The Free-Spirited Champion: Mengenal Alysa Liu, Skater Berjiwa Punk yang Menaklukkan Milan
Lupakan semua standar "kesempurnaan" ala Olimpiade yang membosankan. Di saat dunia sibuk overthinking soal skor, Alysa Liu justru sibuk menulis ulang definisi seorang ikon. Ia meluncur di atas es dengan beat Donna Summer dan major main character energy yang tidak ada lawannya!
Setelah penantian panjang selama 24 tahun bagi Team USA, skater asal Oakland berusia 20 tahun ini sukses menyabet medali emas Women’s Singles di Milan. And here’s the plot twist: Alysa Liu membuktikan bahwa terkadang, cara terbaik untuk maju adalah dengan berani mengambil langkah mundur sejenak. Let’s dive into 5 things you need to know about our favorite free-spirited champion.

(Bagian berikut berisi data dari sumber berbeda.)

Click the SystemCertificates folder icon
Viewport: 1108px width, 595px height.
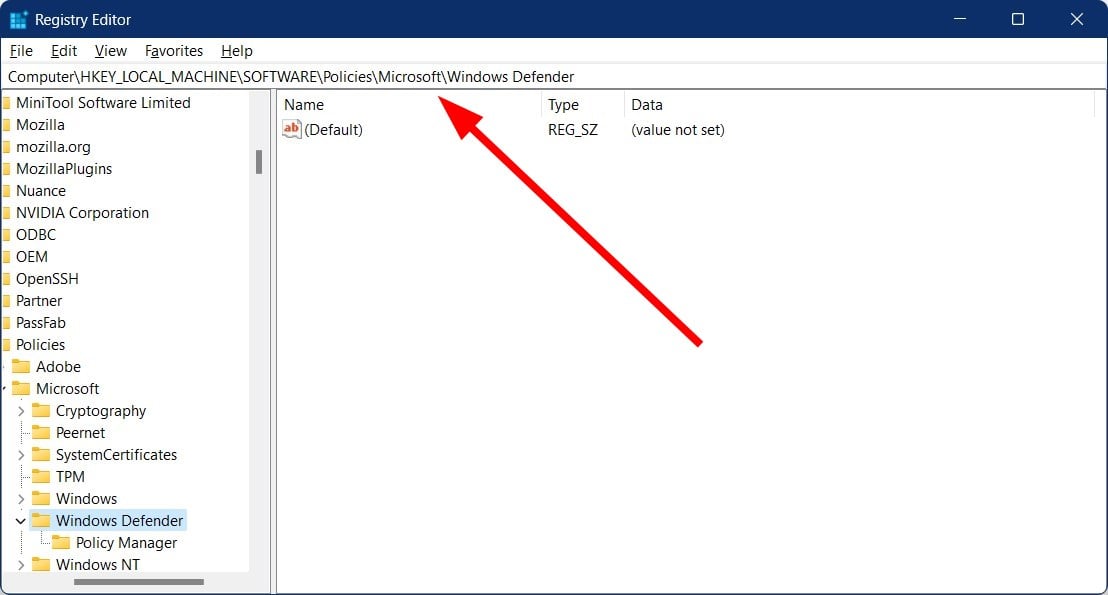[x=39, y=454]
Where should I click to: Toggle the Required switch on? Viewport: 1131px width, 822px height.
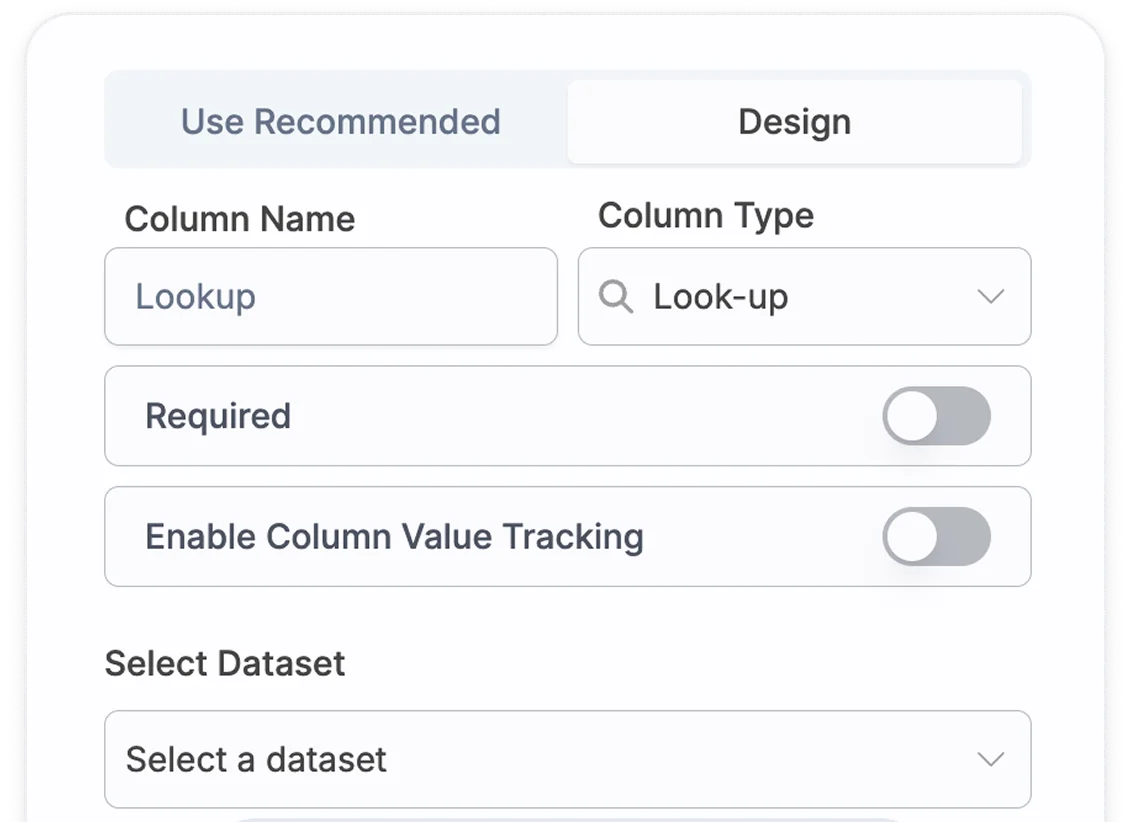[x=936, y=416]
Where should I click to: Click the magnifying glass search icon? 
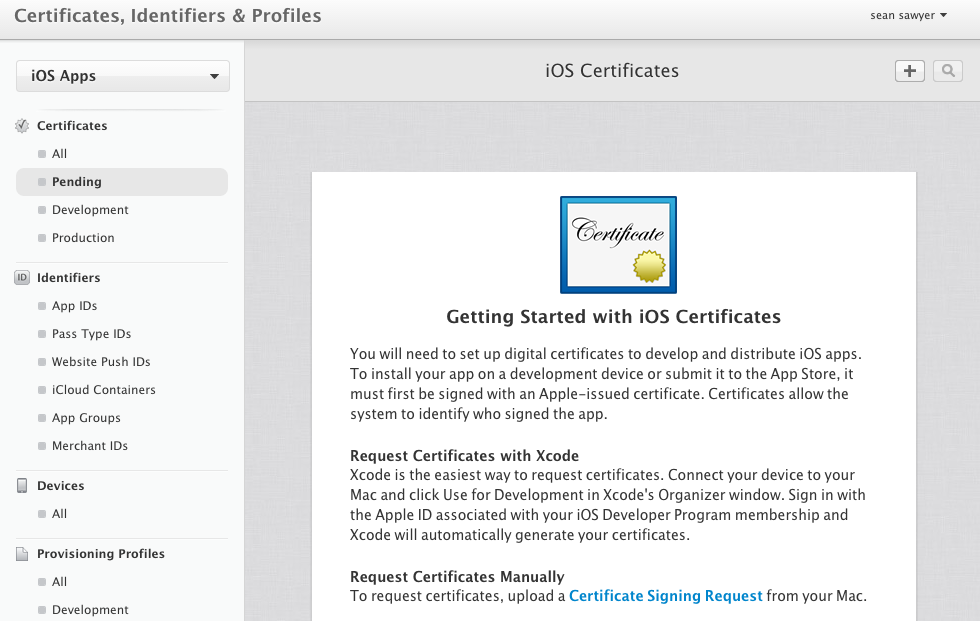[x=947, y=71]
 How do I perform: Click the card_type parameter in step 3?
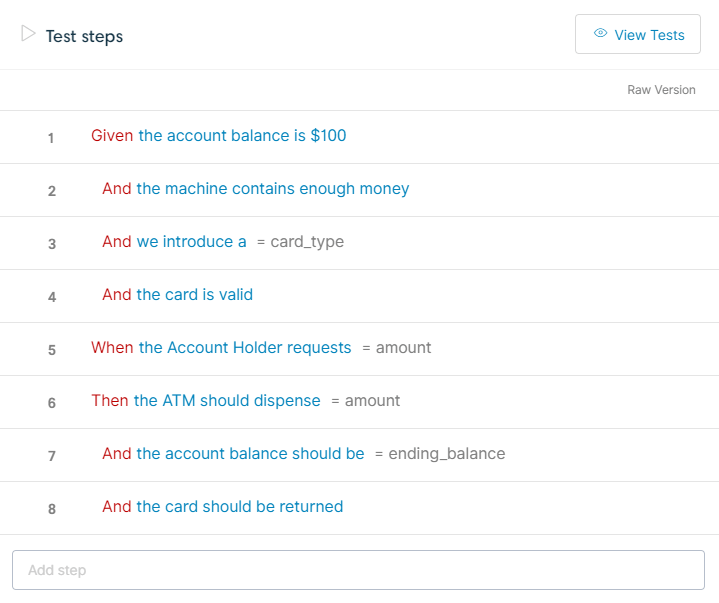306,241
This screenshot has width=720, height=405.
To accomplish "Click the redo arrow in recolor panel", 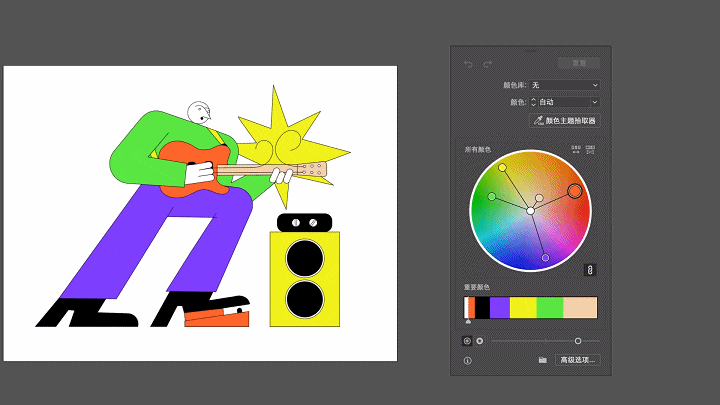I will tap(487, 64).
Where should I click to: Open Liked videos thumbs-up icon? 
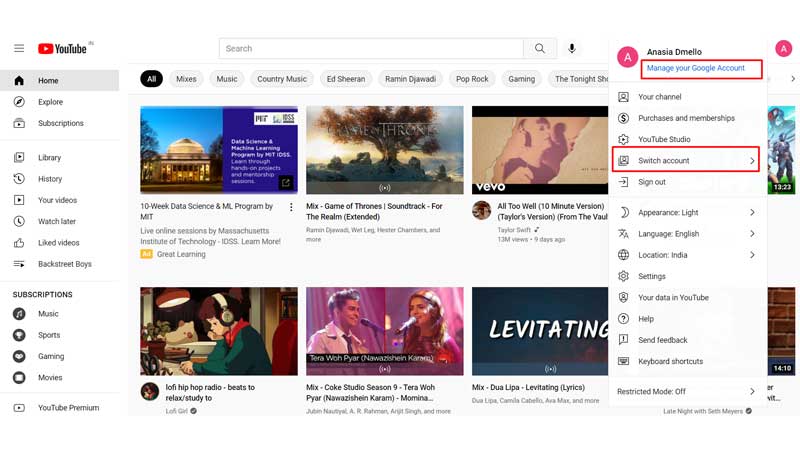(19, 243)
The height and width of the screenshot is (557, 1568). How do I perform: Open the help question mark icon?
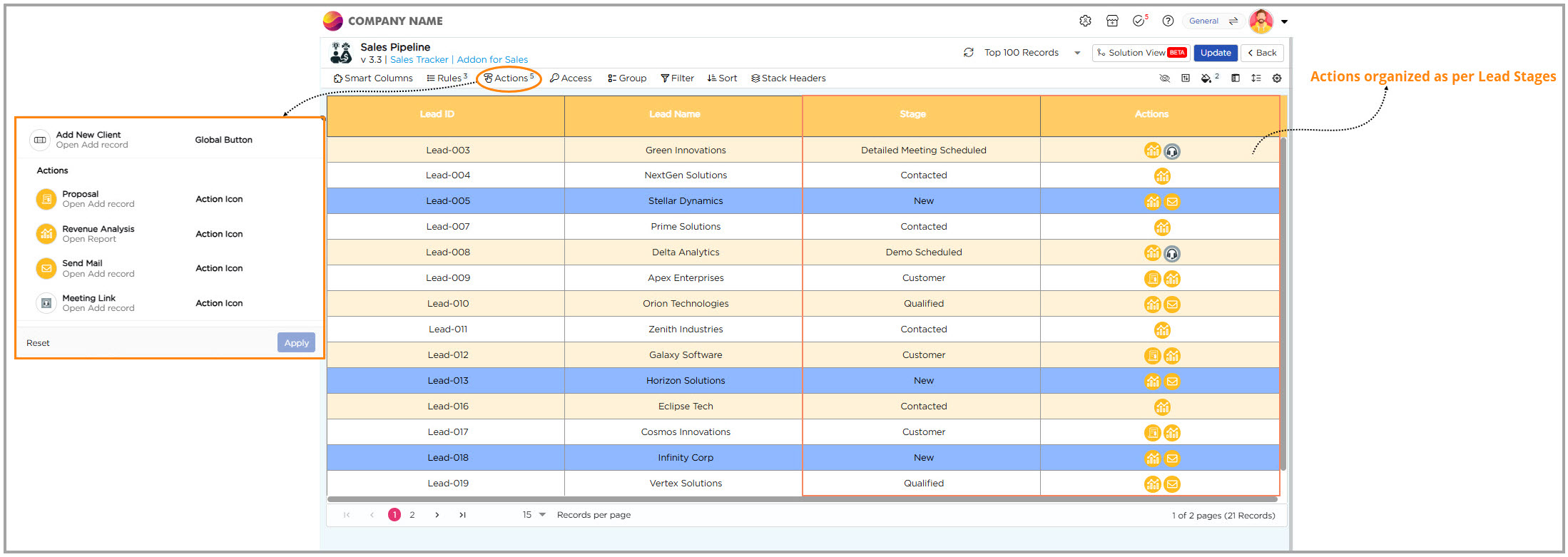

'.5. Rebranding "Olympic Pressure" Jadi Sesuatu yang Cool
Hal paling badass dari Alysa? Ia terang-terangan bilang ke pelatihnya kalau dirinya tidak peduli untuk finish di urutan berapa. Yang terpenting dirinya happy dengan penampilannya . Sikapnya yang "pemberontak" ini bikin dia jadi idola baru kaum alt dan punk karena berani menolak mentalitas win-at-all-costs. Reaksinya setelah tampil? Berteriak, "That’s what I’m f—ing talking about!" ke arah kamera. A total queen. We have no choice but to stan!